Delta takes Zimra to court over ‘unjust enrichment’

ZIMBABWE’s biggest beverages producer said on Thursday it was contesting a US$54,8 million tax charge, which it described as an ‘unjust enrichment to the Zimbabwe Revenue Authority (Zimra).

ZIMBABWE’s biggest beverages producer said on Thursday it was contesting a US$54,8 million tax charge, which it described as an ‘unjust enrichment to the Zimbabwe Revenue Authority (Zimra).

Disclosures by the blue chip Delta Corporation, which trades its stock on the Zimbabwe Stock Exchange, were the latest to expose ramifications of tax complications confronting companies, as authorities switch from one domestic unit to another, under pressure from a gruelling battering of the currency.

The ramifications of half-hearted efforts to confront currency hurly-burlies were also relayed by chief executive officers of several listed companies early this year. In a commentary to financial statements for the year ended March 31, 2024, Delta expressed concern over ‘currency and legislative changes since 2018’.

“The Zimbabwe Revenue Authority has made additional income tax and value added tax assessments, penalties and interest amounting to US$54,8 million, (for periods 2019 to 2021), against group entities for amounts that were settled in Zimbabwe dollars, but that Zimra deems should have been paid exclusively in foreign currency,” Delta chairperson Sternford Moyo said.

Delta presides over several high-end beverages production brands, including the Zimbabwe Stock Exchange listed African Distillers.

“No credit has been given by Zimra to the equivalent amounts already paid in legal tender of Zimbabwe. These assessments are being objected to and challenged through the courts and are at various stages of appeal,” Moyo said.

“The principal amount settled in Zimbabwe dollars, which excludes penalties and interest, is equivalent to US$9,8 million for income tax and US$25,2 million for value-added tax (total US$35 million) based on the exchange rates prevailing on the date of payment.

“Should the group’s appeal not be successful, it could be refunded the historical Zimbabwe dollars paid towards the settlement of these taxes.

“Due to the effects of inflation, these amounts would be equivalent to US$115 000 based on the exchange rate prevailing on the 31st of March 2024, a situation which may result in unjust enrichment to Zimra.

“The resultant value loss to the group if the full amount is determined to be payable would be US$54,6 million. These changes have created some uncertainties in the treatment of transactions for tax purposes due to the absence of clear guidelines and transitional measures,” he added.

Moyo stated that there were further complications arising from the wording of the legislation in relation to the currency of settlement of certain taxes, which give rise to interpretations that may differ with those of the tax authorities, thereby creating uncertainties in tax positions.

“The group continues to engage the relevant authorities, while these assessments are being objected to and challenged through the courts,” he added.

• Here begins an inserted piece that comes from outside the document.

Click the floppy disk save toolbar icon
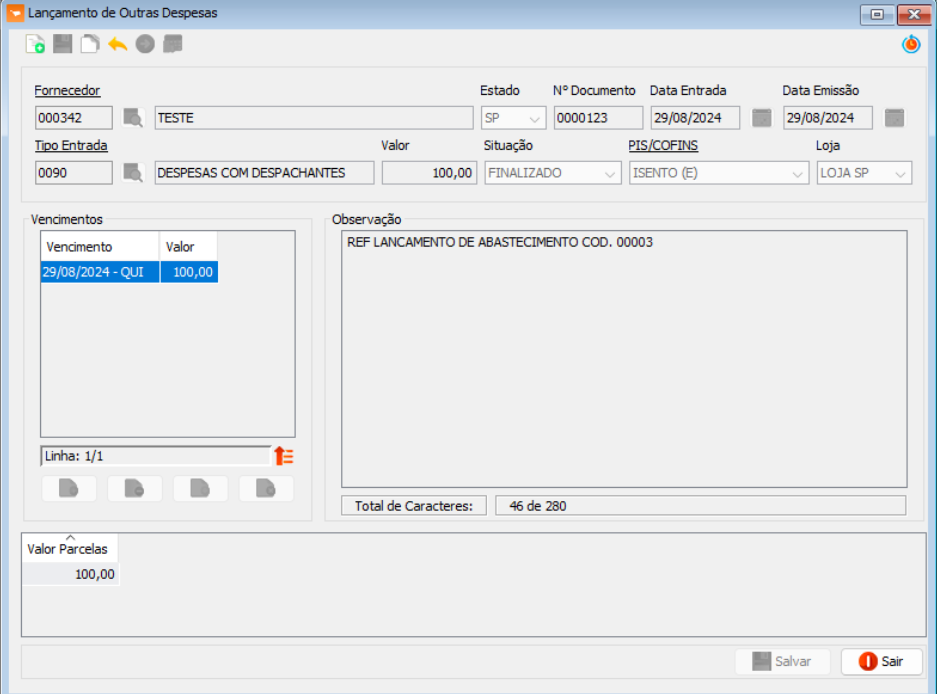Screen dimensions: 937x694 63,44
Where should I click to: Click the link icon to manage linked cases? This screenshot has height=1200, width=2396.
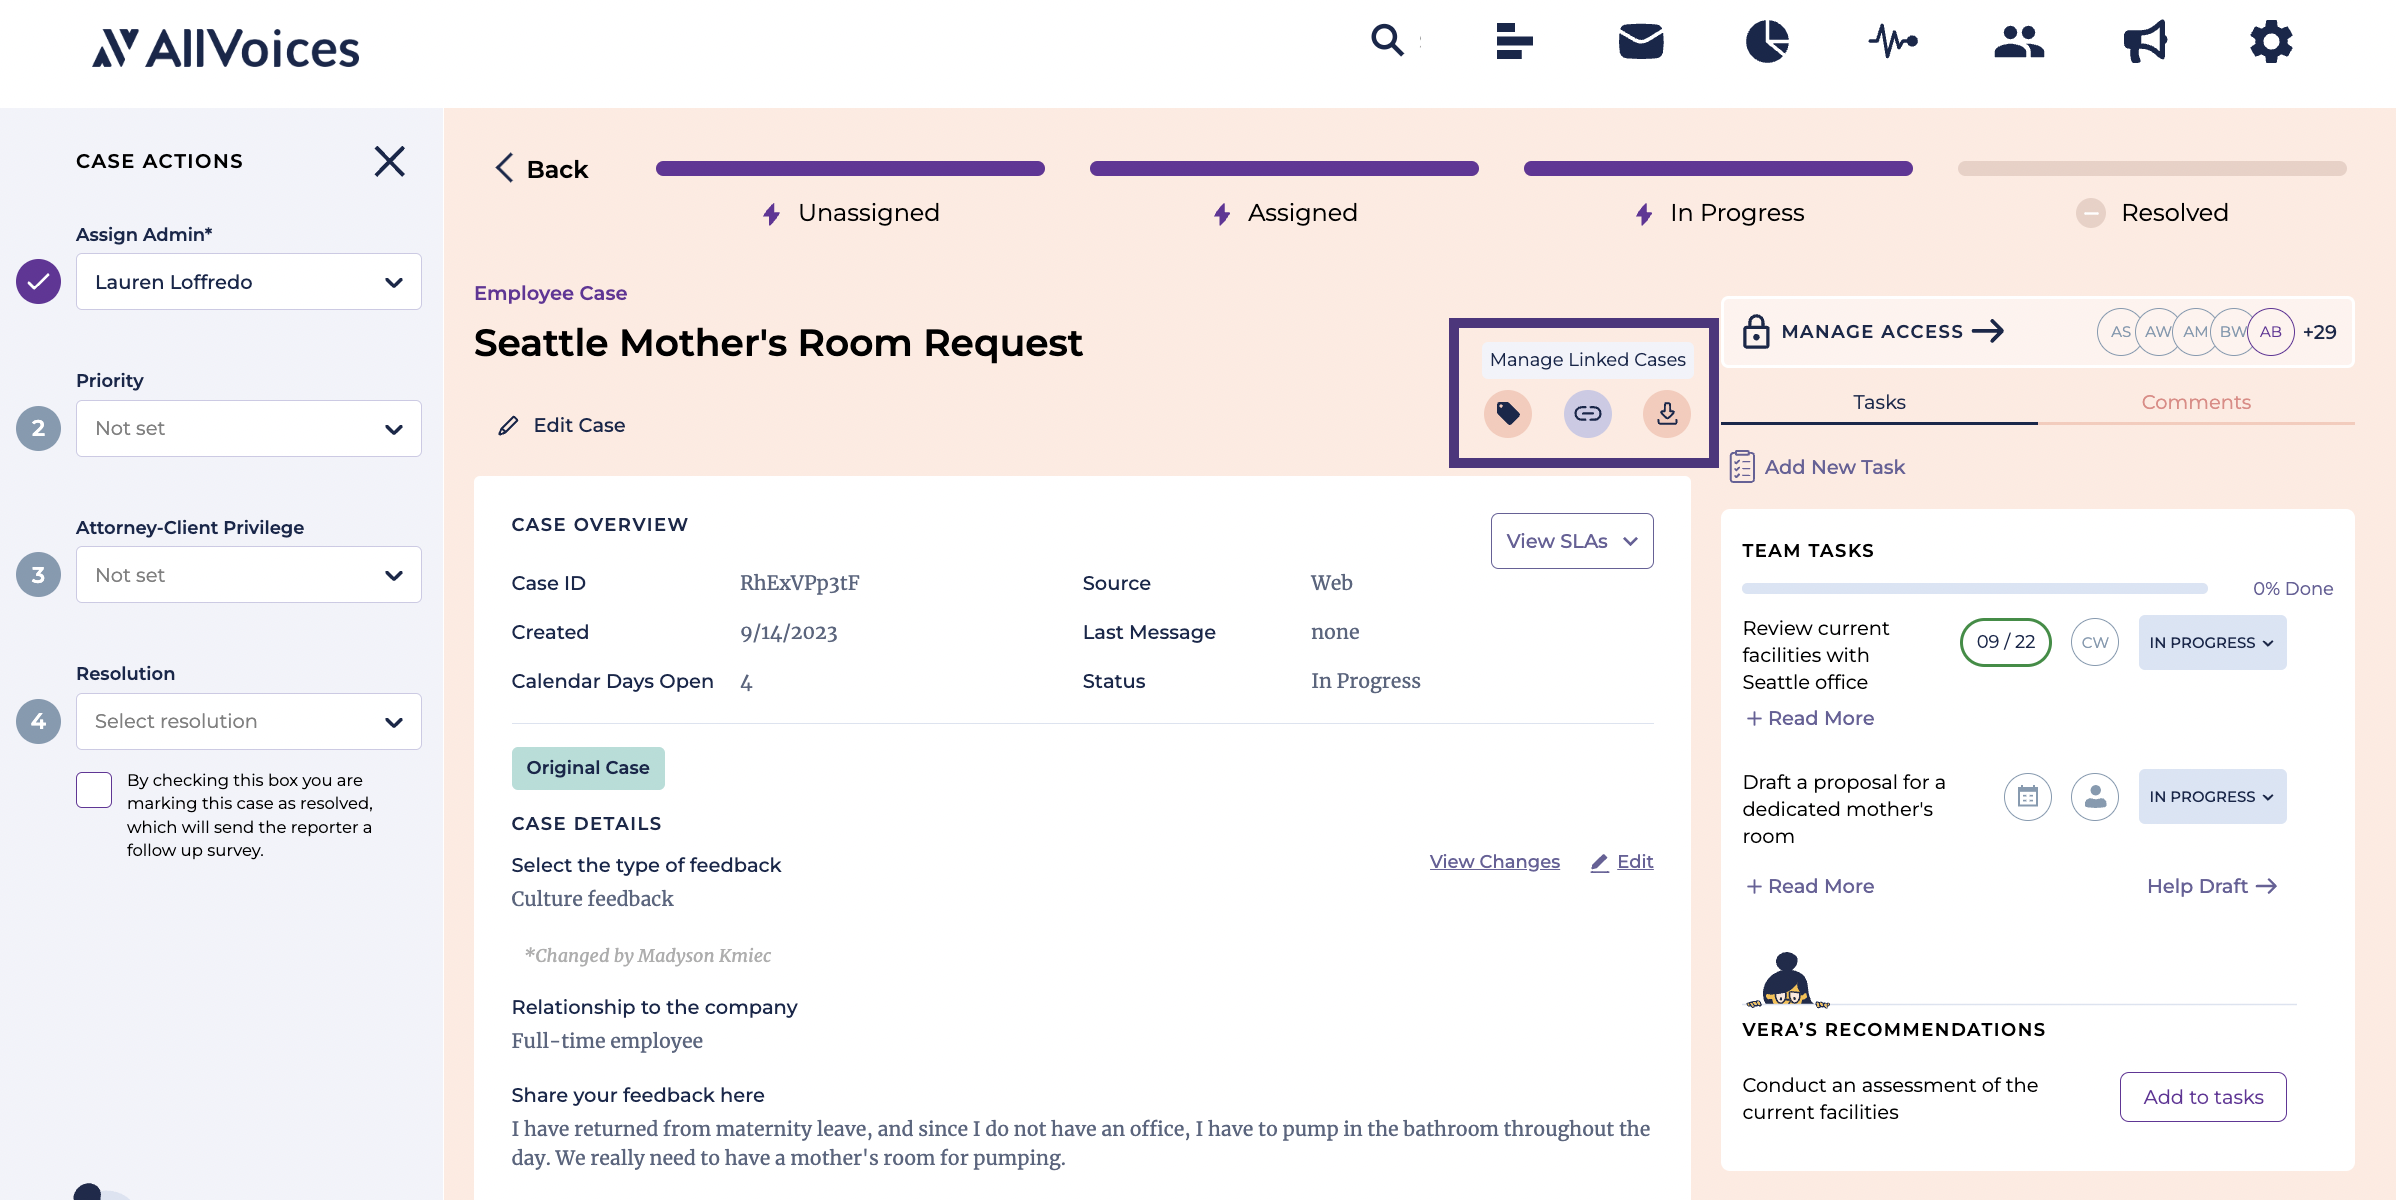coord(1588,413)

The most recent currency shift in April, when the free-falling Zimbabwe dollar was replaced with ZiG, could amplify policy-induced uncertainties.

Edwin Manikai, chairperson at the Victoria Falls Stock Exchange-listed National Foods Limited, said in January side-shoots of the currency crisis emerged through such factors as differences in how tax laws were being interpreted.

“As advised in previous periods, there have been substantial changes in the currency environment in Zimbabwe in recent years, including the reintroduction of the Zimbabwe dollar as the country’s functional currency in February 2019 … followed by the promulgation of SI 185 of 2020, which reintroduced the use of foreign currency for domestic transactions,” Manikai said at the time in a note to shareholders.

“These significant changes have created numerous uncertainties in the treatment of taxes due across the economy and have been compounded by a lack of clear statutory and administrative guidance or practical transitional measures from the tax authorities.

“The wording of existing tax legislation has given rise to varying interpretations of tax laws within the country.

“Over time, it has become apparent that the group’s interpretation of the law regarding the currency of settlement for taxes, as well as the methodology for tax computation, has differed from that of the authorities, and this has resulted in a number of uncertainties in the group’s tax position,” he stated.

It is a vexing scenario for business, which was also shared with the Zimbabwe Independent by the Employers Confederation of Zimbabwe (Emcoz) in January.

Emcoz said in a shock move, Zimra wanted to collect a sugar levy announced in December at US$0,002 per gramme of sugar contained in beverages, even after being revised to US$0,001 per gramme.

Companies say they did not collect the levy when it came into force at US$0,002 in January because consultations over its implications were ongoing.